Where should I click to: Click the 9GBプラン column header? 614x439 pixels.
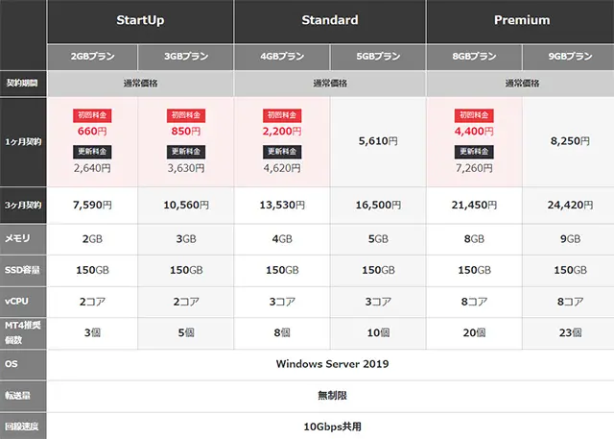click(569, 57)

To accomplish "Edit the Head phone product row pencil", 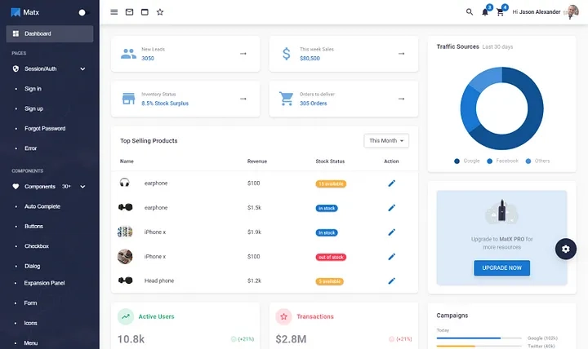I will pyautogui.click(x=391, y=281).
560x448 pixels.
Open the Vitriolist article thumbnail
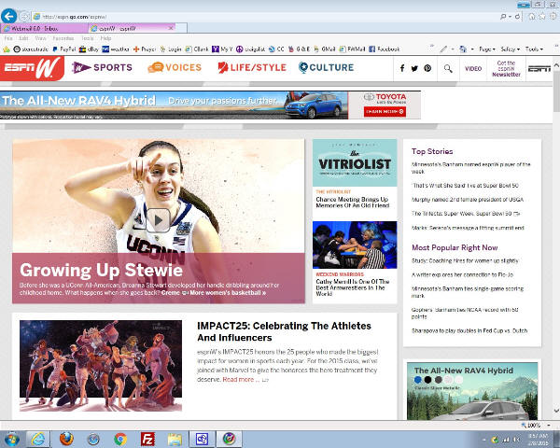click(x=354, y=163)
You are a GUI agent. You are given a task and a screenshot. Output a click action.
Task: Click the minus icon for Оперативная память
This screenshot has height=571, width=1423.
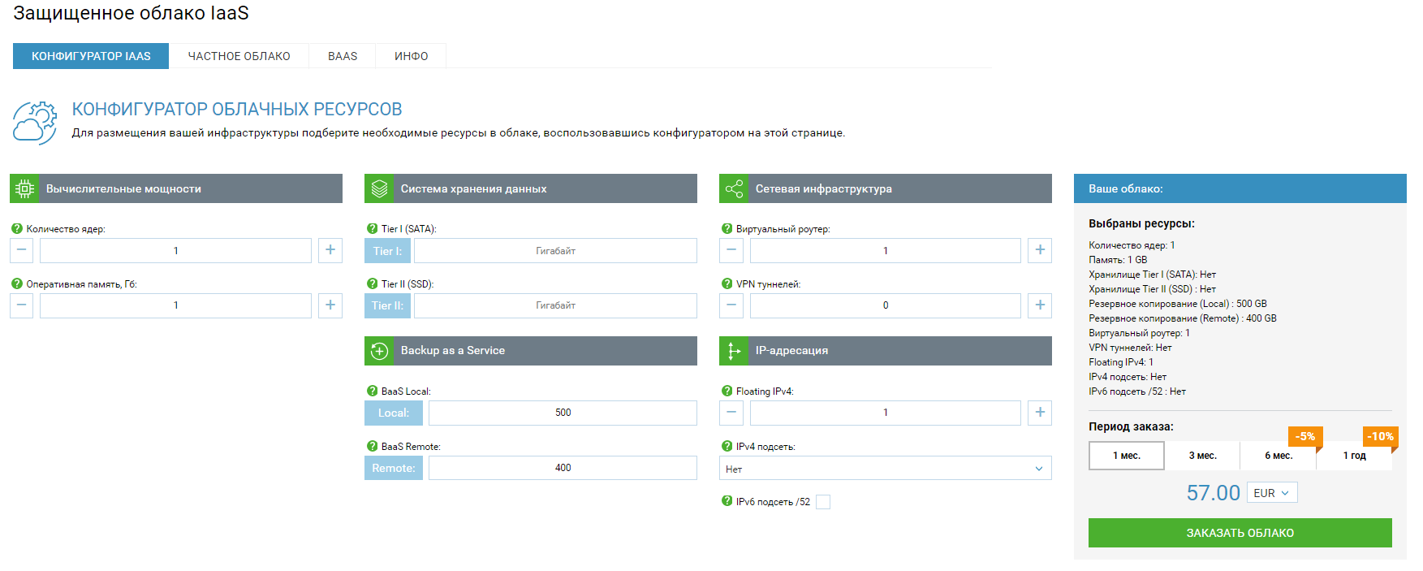(22, 305)
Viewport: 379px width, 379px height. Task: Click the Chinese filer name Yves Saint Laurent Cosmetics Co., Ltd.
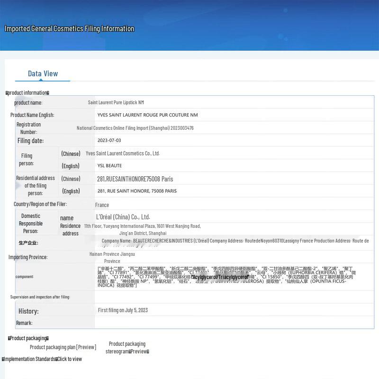point(123,153)
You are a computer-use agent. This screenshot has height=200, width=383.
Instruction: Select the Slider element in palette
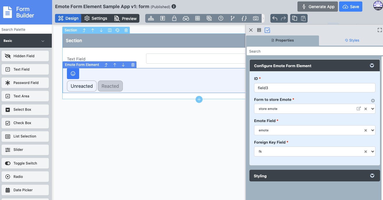pyautogui.click(x=25, y=150)
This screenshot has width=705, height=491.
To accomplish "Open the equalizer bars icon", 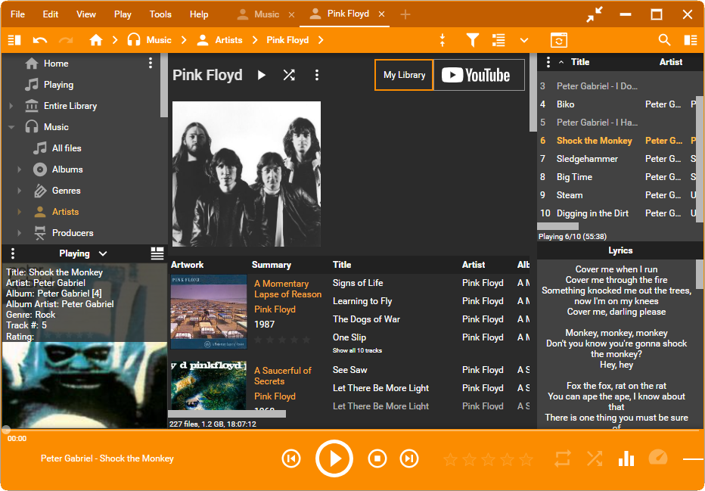I will (626, 458).
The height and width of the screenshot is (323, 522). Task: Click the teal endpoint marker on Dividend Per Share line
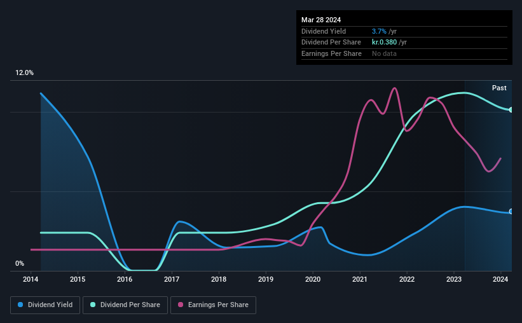(511, 110)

*TASK ITEM*: Using the records above, print exactly the lines between the ones containing "This screenshot has height=571, width=1423." and "You are a computer-use", inclusive, and nothing else; no pictures.

*RESPONSE*:
This screenshot has height=571, width=1423.
(22, 305)
Viewport: 379px width, 379px height. Task: Click the Chinese filer name Yves Saint Laurent Cosmetics Co., Ltd.
point(123,153)
You are a computer-use agent. This screenshot has height=200, width=383.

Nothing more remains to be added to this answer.